Mid-Cactus check-in

The Cactus League season is more than half over. The Mariners sit at 13-5 a just behind Cleveland for the season lead. I’d like to get excited, but the facts are that when the boys from Sea-town have a great spring, they have a horrendous season. Drawing any conclusions from spring training records is for suckers.

Instead, it’s best to highlight individual performances to see if they matter

The Abe Almonte Experiment
Manager Lloyd McClendon has given rookie Abraham Almonte every opportunity to win the centerfield job. Hoping to improve the centerfield defense with a legit fly catcher, McClendon has run him out as a starter almost every day. Almonte is getting the look see, and it seems he has the range to make the plays. What he hasn’t shown is a consistent bat. His .121/.189/.242 slash for spring is not impressive.
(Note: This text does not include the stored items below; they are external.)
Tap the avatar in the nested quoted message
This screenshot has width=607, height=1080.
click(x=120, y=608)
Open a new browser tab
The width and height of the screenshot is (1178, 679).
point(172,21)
Even so, McClendon must be seeing something he likes as his young competition in the form of Xavier Avery and James Jones were both sent to minor league camp. If Almonte continues to struggle at the Cactus League dish, will McClendon give the nod to incumbent CF Michael Saunders? That remains to be seen, and he ain’t sayin’.

Is Corey Hart the second coming of Franklin Gutierrez?
Corey Hart is penciled into right field for the Mariners. He is also coming off micro fracture surgery on both knees. He is one of the few right-handed bats on this team. It’s unclear how healthy he will be over the long season, how many games he can play in the outfield, or whether his outfield defense will be of sufficient quality to keep him there.
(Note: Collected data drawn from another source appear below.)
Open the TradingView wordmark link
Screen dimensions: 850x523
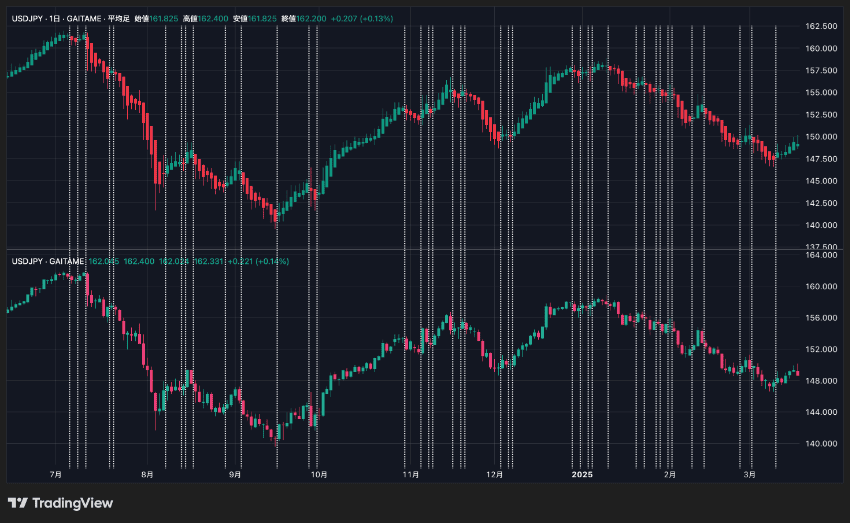(73, 503)
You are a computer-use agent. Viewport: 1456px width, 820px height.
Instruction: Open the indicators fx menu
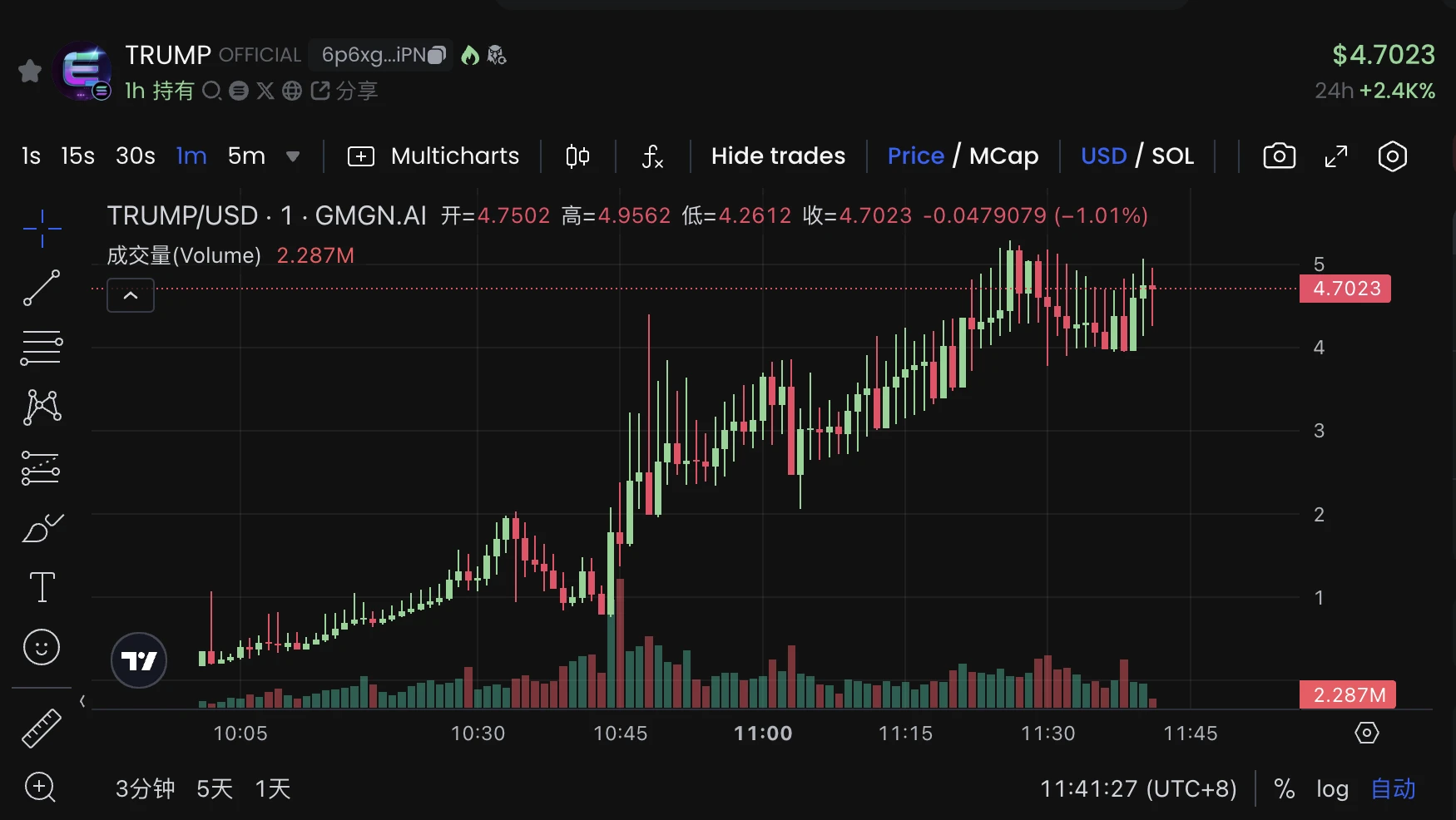tap(652, 156)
The Mariners seem to be counting on Hart to play right field. McClendon stated he’s counting on him to play 145 games in right. I would suggest that if Hart could play 125ish games in right, it could be a key to improving the Mariner lineup. But if Hart has to play tons of time at DH or 1B due to his physical condition, it makes much less sense to add Kendrys Morales to the team. Adding the switch-hitting Morales to the very left-handed team would be smart if there weren’t  Logan Morrison, Justin Smoak, and Hart logjam competing for at bats at DH and first base.
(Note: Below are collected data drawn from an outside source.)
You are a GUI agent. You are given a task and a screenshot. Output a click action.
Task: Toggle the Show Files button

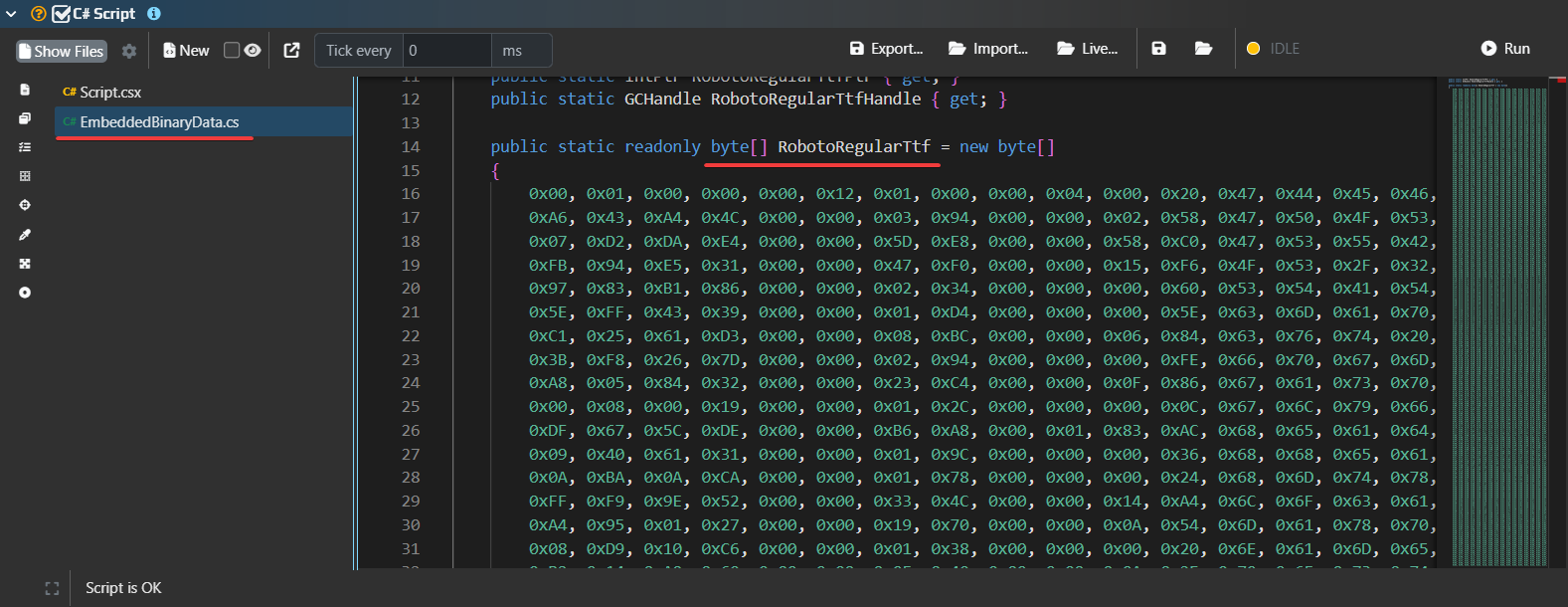(x=62, y=51)
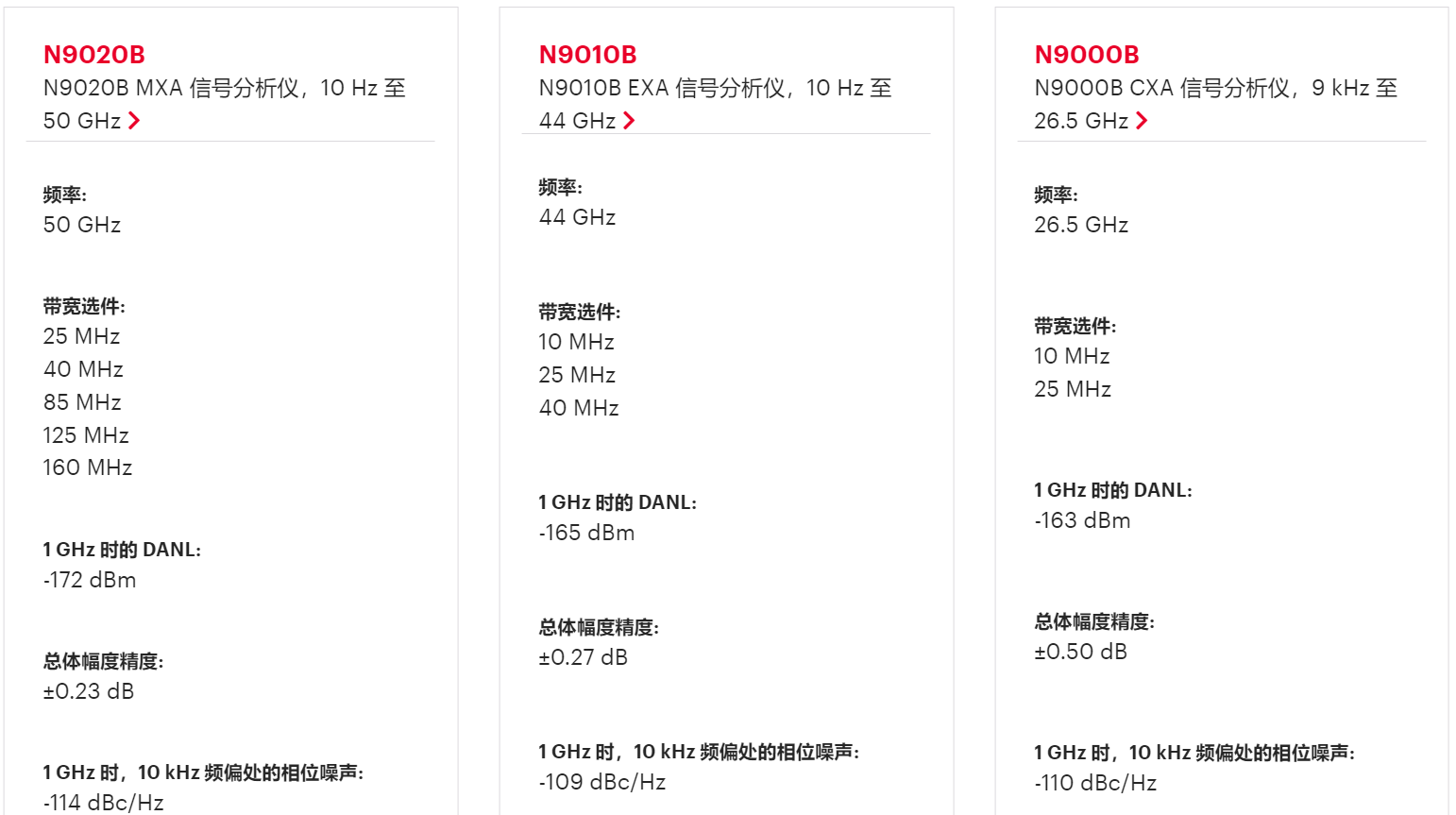
Task: Click the -165 dBm DANL value
Action: 586,533
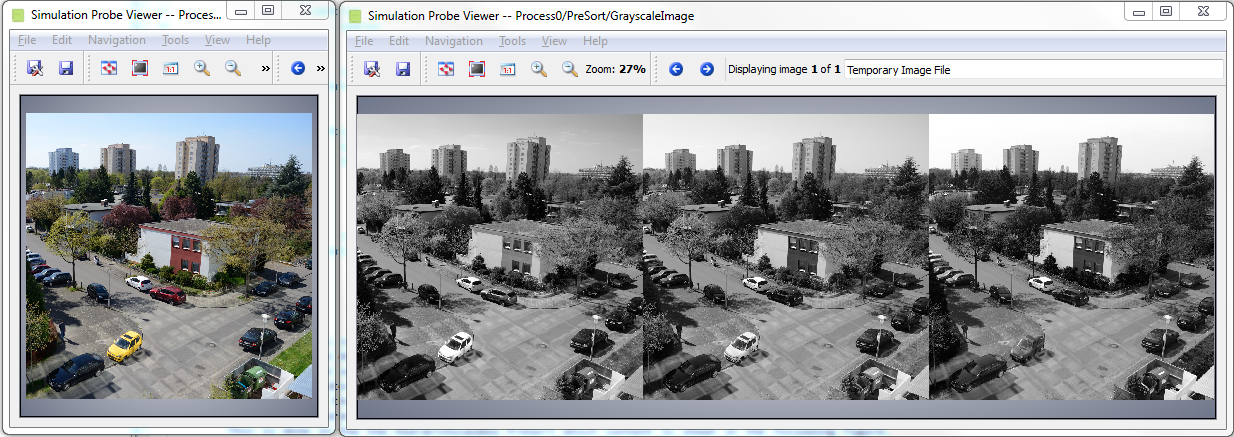Click 1:1 icon in left color window

point(170,68)
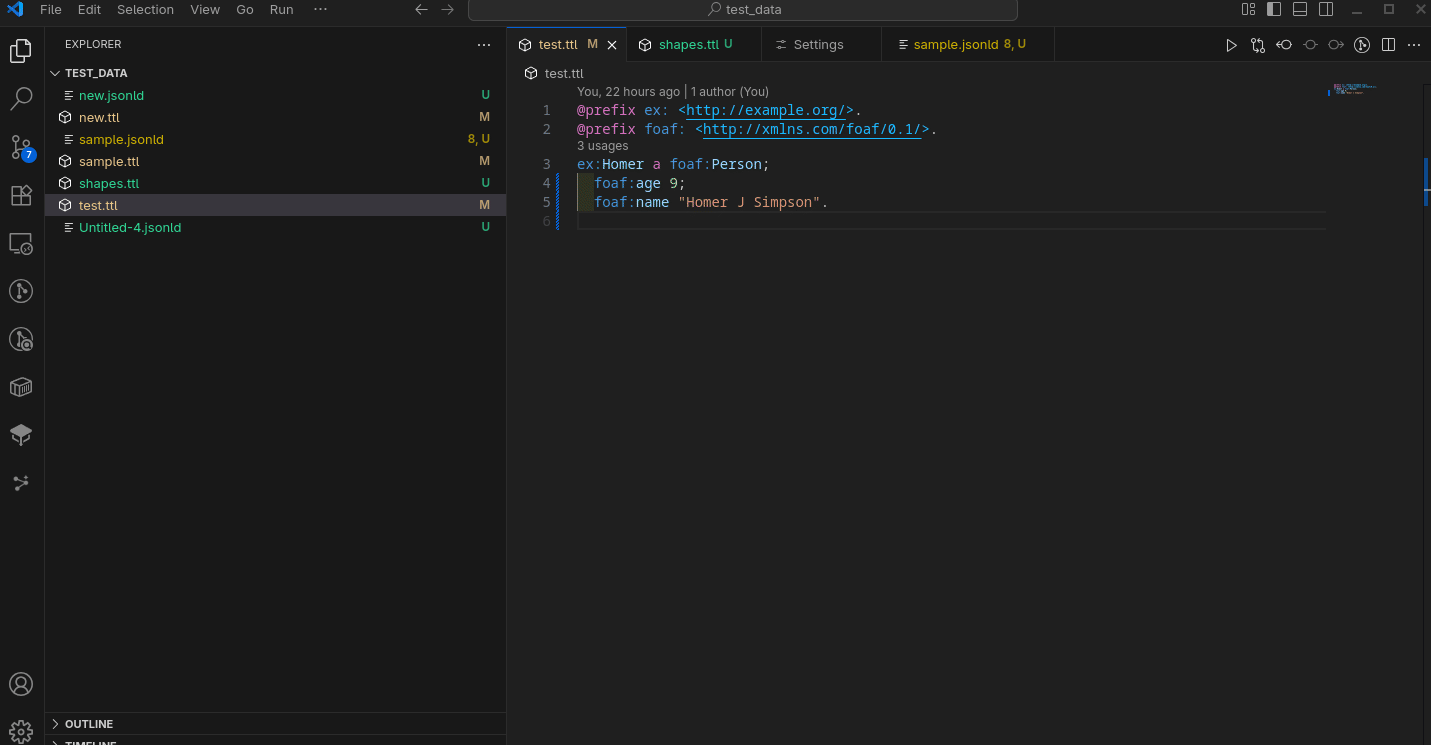The height and width of the screenshot is (745, 1431).
Task: Open the Extensions view
Action: pos(21,196)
It was not encouraging that Hart missed four games this week with back and forearm injuries when the M’s are already taking it slow with him. The M’s counted on Franklin Gutierrez last year, and losing him to chronic injury was an important component to their failure on the field.  Hart’s health has the same importance.

The Rotation

The messy rotation picture remains messy.  It’s Felix Hernandez and four guys named Moe.  It just isn’t clear how good or bad these guys will be. With Iwakuma and Walker likely to miss most or all of April, and with so many games against division foes, the M’s could be looking up in the standings from a many floors down.  How well the James Paxton, Scott Baker, Erasmo Ramirez, Blake Beaven, Hector Noesi, Randy Wolf crowd can perform will be important.  Given yesterday’s massive implosion by the bullpen, the rotation has never seemed more important, less certain, and more tenuous. With another pitching injury, a minor one to Brandon Maurer that will keep him from being available in April, it’s a reminder that constructing a pitching staff is one part talent, one part health and one part luck.  The M’s will wish they signed one of the free agents available by the end of May.  You read it hear first.

The McClendon Factor

Manager Lloyd McClendon isn’t likely to win many games for the Mariners in 2014.  But his transparency, his willingness to say what’s on his mind is a breath of fresh air.  Though he’s defended his guys, he’s also not afraid to identify problems.  That’s a big change from past procession of M’s managers that pretty much defended Mariners management, and tried to make nice with the players.  McClendon doesn’t seem like the kind of person to wait until he’s a month out the door as Mariners manager to publicly  blow up his bosses if they are simply the same ol’, same ol’.  Reports are there was no money to spend on Ervin Santana or Kendrys Morales despite big bucks from the national media contract and the Root Sports acquisition.  You be the judge.

Pass the Tums Please

It’s getting difficult to see how this team can contend this year.  The Cano signing was the one guaranteed improvement on this team.  The outfield defense could be better than 2013.  The offensive performance of Dustin Ackley, Justin Smoak, Brad Miller and Mike Zunino might improve. The rotation quality is so untried, so coming off serious injury as to simply be Felix and a wing and a prayer.  This team is not going to contend in 2014.  It is getting more difficult to see it as a .500 team.